Violet is an active writer with a passion for all things cyber security. She enjoys helping victims of computer virus infections remove them and successfully deal with the aftermath of the attacks. But most importantly, Violet makes it her priority to spend time educating people on privacy issues and maintaining the safety of their computers. It is her firm belief that by spreading this information, she can empower web users to effectively protect their personal data and their devices from hackers and cybercriminals.


  • I disabled it because it did slow it down on my computer with how I use it. It’s on all the time and I’ve not even looked to buy anything yet.
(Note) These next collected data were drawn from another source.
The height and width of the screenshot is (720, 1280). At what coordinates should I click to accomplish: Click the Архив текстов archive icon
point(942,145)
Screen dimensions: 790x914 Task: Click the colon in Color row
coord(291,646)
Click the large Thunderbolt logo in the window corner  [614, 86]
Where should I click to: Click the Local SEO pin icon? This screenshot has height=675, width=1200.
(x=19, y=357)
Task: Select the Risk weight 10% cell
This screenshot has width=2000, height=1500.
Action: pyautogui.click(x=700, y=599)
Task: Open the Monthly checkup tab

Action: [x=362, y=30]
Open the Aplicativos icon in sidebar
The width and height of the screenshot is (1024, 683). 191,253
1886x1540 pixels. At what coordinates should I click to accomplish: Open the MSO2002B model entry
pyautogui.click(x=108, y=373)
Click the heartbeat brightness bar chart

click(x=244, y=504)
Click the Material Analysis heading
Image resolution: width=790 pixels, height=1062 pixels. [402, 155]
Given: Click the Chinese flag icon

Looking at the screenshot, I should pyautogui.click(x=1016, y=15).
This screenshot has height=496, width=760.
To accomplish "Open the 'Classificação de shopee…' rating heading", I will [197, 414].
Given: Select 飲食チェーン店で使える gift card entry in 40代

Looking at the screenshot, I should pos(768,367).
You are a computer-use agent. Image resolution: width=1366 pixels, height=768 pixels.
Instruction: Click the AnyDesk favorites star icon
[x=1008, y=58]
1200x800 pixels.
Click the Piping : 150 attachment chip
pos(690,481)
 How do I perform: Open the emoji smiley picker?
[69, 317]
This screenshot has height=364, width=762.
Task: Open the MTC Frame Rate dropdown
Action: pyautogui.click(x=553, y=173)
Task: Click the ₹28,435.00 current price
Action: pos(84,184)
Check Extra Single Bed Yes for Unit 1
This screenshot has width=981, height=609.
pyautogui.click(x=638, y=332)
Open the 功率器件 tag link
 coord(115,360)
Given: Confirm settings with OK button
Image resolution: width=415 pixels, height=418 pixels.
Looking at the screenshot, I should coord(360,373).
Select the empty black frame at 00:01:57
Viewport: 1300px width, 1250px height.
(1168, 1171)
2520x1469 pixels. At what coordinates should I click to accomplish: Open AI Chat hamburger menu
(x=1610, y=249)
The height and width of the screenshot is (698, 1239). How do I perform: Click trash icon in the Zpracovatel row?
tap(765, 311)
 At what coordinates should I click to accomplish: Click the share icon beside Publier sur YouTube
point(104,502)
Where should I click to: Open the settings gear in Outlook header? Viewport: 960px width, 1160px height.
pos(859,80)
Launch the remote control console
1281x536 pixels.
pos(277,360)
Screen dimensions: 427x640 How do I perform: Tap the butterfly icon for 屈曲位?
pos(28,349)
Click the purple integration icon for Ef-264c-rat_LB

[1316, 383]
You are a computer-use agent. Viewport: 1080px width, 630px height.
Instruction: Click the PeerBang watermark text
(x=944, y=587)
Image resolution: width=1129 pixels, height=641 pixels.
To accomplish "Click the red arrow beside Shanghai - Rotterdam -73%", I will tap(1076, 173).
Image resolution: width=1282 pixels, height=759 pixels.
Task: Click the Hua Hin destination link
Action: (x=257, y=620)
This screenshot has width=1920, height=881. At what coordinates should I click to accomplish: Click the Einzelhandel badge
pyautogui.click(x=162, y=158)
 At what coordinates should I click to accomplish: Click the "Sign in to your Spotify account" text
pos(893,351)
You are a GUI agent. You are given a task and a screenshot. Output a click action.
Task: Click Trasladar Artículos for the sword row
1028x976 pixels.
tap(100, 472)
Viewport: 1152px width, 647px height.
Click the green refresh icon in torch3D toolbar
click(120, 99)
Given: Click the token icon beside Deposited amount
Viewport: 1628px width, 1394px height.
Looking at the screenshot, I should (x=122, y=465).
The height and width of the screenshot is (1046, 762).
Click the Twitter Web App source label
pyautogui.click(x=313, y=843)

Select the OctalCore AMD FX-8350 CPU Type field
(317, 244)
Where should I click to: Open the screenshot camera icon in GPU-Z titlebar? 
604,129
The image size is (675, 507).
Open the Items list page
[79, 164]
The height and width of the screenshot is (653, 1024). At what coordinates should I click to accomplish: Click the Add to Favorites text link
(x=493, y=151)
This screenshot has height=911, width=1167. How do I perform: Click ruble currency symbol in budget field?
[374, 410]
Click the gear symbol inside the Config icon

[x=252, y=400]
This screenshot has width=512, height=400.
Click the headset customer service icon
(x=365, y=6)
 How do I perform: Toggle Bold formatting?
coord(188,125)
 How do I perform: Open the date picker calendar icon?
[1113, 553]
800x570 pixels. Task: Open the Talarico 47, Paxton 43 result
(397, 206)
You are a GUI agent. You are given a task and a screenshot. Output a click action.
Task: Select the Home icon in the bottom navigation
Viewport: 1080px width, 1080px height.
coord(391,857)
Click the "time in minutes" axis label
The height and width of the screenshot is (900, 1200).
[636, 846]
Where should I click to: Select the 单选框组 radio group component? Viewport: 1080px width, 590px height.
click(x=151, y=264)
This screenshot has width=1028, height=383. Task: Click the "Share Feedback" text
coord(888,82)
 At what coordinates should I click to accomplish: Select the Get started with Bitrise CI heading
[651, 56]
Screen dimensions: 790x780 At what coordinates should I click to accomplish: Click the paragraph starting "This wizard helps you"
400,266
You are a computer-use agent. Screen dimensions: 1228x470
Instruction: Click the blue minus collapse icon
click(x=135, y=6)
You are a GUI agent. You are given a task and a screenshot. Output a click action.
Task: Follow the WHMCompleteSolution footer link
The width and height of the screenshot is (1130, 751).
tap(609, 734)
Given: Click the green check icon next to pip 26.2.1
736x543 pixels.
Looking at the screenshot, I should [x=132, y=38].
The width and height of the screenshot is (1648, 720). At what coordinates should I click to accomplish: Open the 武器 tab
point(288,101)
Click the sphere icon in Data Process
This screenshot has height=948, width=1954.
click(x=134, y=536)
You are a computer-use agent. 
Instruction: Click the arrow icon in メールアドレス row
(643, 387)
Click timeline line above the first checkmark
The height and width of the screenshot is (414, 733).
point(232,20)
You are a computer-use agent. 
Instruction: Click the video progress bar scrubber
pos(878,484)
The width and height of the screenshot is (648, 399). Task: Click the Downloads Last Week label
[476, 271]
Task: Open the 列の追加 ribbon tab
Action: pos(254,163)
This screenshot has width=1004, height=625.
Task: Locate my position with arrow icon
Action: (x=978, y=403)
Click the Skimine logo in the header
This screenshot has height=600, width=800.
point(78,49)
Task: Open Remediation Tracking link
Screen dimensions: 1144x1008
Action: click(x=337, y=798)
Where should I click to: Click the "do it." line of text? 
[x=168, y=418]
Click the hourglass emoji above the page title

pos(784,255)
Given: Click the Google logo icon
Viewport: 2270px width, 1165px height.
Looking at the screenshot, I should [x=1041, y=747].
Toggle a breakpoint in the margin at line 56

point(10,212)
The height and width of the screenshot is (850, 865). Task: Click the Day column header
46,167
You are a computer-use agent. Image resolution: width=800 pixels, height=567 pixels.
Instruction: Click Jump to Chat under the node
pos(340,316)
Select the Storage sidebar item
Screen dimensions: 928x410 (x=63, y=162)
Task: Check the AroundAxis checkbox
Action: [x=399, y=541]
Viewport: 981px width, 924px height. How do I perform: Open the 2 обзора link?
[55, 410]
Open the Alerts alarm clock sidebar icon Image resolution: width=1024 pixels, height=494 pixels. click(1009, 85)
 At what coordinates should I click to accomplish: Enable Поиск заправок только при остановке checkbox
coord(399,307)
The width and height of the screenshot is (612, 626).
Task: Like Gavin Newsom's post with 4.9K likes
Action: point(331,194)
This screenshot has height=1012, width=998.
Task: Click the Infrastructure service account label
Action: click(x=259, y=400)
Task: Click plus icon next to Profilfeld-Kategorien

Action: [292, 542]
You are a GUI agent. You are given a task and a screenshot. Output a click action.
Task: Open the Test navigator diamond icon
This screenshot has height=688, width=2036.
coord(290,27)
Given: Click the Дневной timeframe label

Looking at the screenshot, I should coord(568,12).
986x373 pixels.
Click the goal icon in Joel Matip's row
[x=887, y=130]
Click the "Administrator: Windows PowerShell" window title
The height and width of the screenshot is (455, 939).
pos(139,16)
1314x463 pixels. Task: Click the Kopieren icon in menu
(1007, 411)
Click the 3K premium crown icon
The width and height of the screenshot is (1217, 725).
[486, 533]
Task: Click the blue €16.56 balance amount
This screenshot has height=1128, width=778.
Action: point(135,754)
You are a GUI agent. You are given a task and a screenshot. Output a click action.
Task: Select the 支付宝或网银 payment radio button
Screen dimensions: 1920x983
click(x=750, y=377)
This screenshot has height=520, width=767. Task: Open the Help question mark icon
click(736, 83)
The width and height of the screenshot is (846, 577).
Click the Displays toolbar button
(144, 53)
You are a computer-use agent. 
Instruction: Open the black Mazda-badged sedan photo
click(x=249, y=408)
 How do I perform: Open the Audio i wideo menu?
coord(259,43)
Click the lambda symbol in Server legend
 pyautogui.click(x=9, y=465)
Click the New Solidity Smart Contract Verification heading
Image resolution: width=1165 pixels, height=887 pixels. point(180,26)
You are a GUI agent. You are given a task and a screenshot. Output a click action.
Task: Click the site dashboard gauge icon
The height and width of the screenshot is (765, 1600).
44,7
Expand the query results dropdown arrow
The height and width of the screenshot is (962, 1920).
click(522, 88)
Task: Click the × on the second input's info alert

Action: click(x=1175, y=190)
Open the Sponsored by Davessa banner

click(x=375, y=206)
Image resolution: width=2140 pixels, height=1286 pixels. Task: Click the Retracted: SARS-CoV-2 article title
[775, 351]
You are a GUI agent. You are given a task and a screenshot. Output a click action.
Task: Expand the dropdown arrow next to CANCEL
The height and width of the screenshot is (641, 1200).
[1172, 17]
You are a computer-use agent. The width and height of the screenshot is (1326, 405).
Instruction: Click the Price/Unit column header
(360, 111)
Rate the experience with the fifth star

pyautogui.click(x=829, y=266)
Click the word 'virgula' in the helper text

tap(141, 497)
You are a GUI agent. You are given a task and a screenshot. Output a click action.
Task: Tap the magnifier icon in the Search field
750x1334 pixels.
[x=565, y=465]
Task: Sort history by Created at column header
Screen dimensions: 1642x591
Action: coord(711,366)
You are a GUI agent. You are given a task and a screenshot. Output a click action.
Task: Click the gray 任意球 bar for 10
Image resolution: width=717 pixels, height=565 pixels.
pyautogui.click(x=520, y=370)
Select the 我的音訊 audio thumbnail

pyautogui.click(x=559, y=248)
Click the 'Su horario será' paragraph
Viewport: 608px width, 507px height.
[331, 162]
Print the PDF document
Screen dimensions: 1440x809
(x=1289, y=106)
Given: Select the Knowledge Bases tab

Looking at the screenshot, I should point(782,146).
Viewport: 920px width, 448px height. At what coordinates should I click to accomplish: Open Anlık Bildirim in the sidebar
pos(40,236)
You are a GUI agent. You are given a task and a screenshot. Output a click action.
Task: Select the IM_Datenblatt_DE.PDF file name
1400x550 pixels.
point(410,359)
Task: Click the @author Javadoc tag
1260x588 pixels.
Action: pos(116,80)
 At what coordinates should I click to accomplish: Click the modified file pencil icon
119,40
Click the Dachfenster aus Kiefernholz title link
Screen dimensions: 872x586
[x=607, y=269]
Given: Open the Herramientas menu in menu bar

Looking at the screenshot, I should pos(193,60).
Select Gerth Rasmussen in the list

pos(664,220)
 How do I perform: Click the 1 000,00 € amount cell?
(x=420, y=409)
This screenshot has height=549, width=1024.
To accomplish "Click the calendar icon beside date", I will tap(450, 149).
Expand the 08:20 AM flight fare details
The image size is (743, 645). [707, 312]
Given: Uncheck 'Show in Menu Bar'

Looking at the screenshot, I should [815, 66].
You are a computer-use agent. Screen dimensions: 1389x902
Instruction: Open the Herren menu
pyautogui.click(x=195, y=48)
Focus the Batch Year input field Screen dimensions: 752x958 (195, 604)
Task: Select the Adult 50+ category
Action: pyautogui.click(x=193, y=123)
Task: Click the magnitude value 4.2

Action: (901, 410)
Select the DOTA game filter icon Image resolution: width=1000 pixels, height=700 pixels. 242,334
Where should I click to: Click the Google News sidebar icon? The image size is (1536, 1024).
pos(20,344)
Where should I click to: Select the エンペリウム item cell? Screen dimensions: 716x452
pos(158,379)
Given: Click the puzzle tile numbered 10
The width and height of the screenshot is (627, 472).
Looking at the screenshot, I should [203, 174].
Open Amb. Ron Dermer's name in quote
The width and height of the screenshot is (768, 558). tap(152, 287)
  • As to Alan’s comment, could not the Wikibuy Chrome app be ceased when not in use by something like The Great Suspender app?

  • This sounds fine, but I can’t help wondering how WikiBuy pays the rent? If they offer the software for free, and they have access to my entire browsing history, how can I be certain they are not violating my privacy for a buck? Sounds suspicious.

    • I’m with you.Always an angle! I felt the same towards google at first too, but at least the ads are things I’m interested in. I mean if you’re going to violate my privacy anyway then keep the ads at least realavent lol Still leary or conformed and lazy…… cloudy subject lol

    • I agree with you. Every time I buy something using my Capital One card they are nagging me about using WIkibuy which makes me grab my wallet and run for the hills.

  • Today, July 12 2019, I find Wikibuy for Safari as an extension at Don’t know how long it’s been there, but did not find it in the Mac OS App Store…

  • It added Wikibuy to Safari last week and haven’t been able to open Safari since. Are the two happenings related?

  • Installed it, saved $58 on my first purchase. It’s probably mining a ton of data from me, but $58 is $58. Google already knows everything I do online, and the Amazon products in my home listen to me 24/7 and probably the televisions too. I give up, and I want to save money. My data is boring, and they can have it.

  • This Wikibuy needs a lot of work. I can’t even tell if I installed it! I tried helpline which is useless. So if they can’t do that, what makes me think they will give correct info.! I think NOT.

  • If the parent corp is a credit card company, then is it safe to assume they are cataloging your wish list/shopping cart data for internal or external gain?